A Building With Glass Walls

This awakening was Helen’s spiritual equivalent to her breakthrough at the water pump with teacher Anne Sullivan. After six years of “dark, soundless imprisonment,” she writes, “that word ‘water’ dropped into my mind like the sun in a frozen winter world.”

Across the channel in Santa Catalina, the sailors call the chapel’s tower “God’s candle.” Lloyd named his architectural exclamation point the “Hallelujah” tower; it chimes on the hour, and its 16-bell carillon peals after
every wedding ceremony.

Writer in Residence

At Portuguese Point across Palos Verdes Drive South, the Harden Gatehouse—where Joan Didion and her husband, John Dunne, brought home their infant daughter, Quintana—is immortalized in The Year of Magical Thinking, a memoir in which, after the loss of her husband and then her daughter, she revisits the young family’s rental home by the sea.

“I experienced a sudden rush of memories: getting out of the car on that highway to open the gate so that John could drive through; watching the tide come in and float a car that was sitting on our beach to be shot for a commercial; sterilizing bottles for Quintana’s formula while the gamecock that lived on the property followed me companionably from window to window.”

The year was 1966. Joan had brought her adopted daughter home from St. John’s Hospital, having left New York City and famously rejected it in her 1967 essay for the Saturday Evening Post, “Farewell to the Enchanted City,” which became “Goodbye to All That” in her iconic collection of essays, Slouching Towards Bethlehem. The family would live in Palos Verdes briefly, then in Malibu, only to return to New York City.

In this poignant excerpt from her September 25, 2005 essay “After Life” in The New York Times Magazine, she again returned to memories of Palos Verdes, seeking reunion.

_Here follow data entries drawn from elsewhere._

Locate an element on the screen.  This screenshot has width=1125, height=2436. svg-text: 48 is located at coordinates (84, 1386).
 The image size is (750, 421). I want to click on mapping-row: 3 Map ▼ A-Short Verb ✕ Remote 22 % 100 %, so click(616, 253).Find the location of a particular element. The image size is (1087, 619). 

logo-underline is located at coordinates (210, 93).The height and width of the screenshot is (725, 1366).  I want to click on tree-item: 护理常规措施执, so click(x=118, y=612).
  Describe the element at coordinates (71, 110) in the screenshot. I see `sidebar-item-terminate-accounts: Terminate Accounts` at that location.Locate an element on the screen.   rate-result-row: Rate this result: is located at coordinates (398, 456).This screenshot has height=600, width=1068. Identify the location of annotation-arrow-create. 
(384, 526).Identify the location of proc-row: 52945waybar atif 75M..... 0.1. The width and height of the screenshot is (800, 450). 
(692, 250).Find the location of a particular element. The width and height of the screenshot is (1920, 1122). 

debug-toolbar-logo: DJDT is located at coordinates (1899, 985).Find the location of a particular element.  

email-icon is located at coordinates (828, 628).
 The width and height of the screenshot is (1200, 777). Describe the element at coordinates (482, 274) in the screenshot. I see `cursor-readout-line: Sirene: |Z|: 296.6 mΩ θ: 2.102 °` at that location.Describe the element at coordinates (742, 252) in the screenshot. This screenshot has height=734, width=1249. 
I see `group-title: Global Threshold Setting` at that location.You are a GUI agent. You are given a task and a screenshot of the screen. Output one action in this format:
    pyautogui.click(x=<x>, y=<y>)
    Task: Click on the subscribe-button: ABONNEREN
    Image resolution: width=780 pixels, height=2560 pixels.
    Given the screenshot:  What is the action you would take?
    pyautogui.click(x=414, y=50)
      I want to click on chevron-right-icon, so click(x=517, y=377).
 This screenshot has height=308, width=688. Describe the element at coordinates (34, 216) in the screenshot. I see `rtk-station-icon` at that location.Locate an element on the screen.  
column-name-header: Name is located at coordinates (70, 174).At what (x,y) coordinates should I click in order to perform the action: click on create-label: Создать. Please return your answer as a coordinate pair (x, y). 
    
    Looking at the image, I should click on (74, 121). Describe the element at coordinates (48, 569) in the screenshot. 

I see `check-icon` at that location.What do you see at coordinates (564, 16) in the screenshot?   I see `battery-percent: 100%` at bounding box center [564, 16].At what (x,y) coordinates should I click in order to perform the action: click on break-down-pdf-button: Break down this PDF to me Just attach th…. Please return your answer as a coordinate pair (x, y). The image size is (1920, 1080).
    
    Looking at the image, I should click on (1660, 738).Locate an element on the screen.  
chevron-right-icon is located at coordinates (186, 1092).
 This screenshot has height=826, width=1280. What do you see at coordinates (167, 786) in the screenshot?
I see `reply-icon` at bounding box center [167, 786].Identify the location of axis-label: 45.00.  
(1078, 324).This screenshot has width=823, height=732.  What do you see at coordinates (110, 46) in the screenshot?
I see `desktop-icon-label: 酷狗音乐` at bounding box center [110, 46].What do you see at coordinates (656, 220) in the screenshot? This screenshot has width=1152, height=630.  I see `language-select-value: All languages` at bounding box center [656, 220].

“In my unexamined mind there was always a point, John’s and my death, at which the tracks would converge for a final time. On the Internet I recently found aerial photographs of the house on the Palos Verdes Peninsula in which we had lived when we were first married, the house to which we had brought Quintana home from St. John’s Hospital in Santa Monica and put her in her bassinet by the wisteria in the box garden.

The photographs, part of the California Coastal Records Project, the point of which was to document the entire California coastline, were hard to read conclusively, but the house as it had been when we lived in it appeared to be gone. The tower where the gate had been seemed intact but the rest of the structure looked unfamiliar. There seemed to be a swimming pool where the wisteria and box garden had been.

The area itself was identified as ‘Portuguese Bend Landslide.’ You could see the slumping of the hill where the slide had occurred. You could also see, at the base of the cliff on the point, the cave into which we used to swim when the tide was at exactly the right flow.

The swell of clear water. That was one way my two systems could have converged.”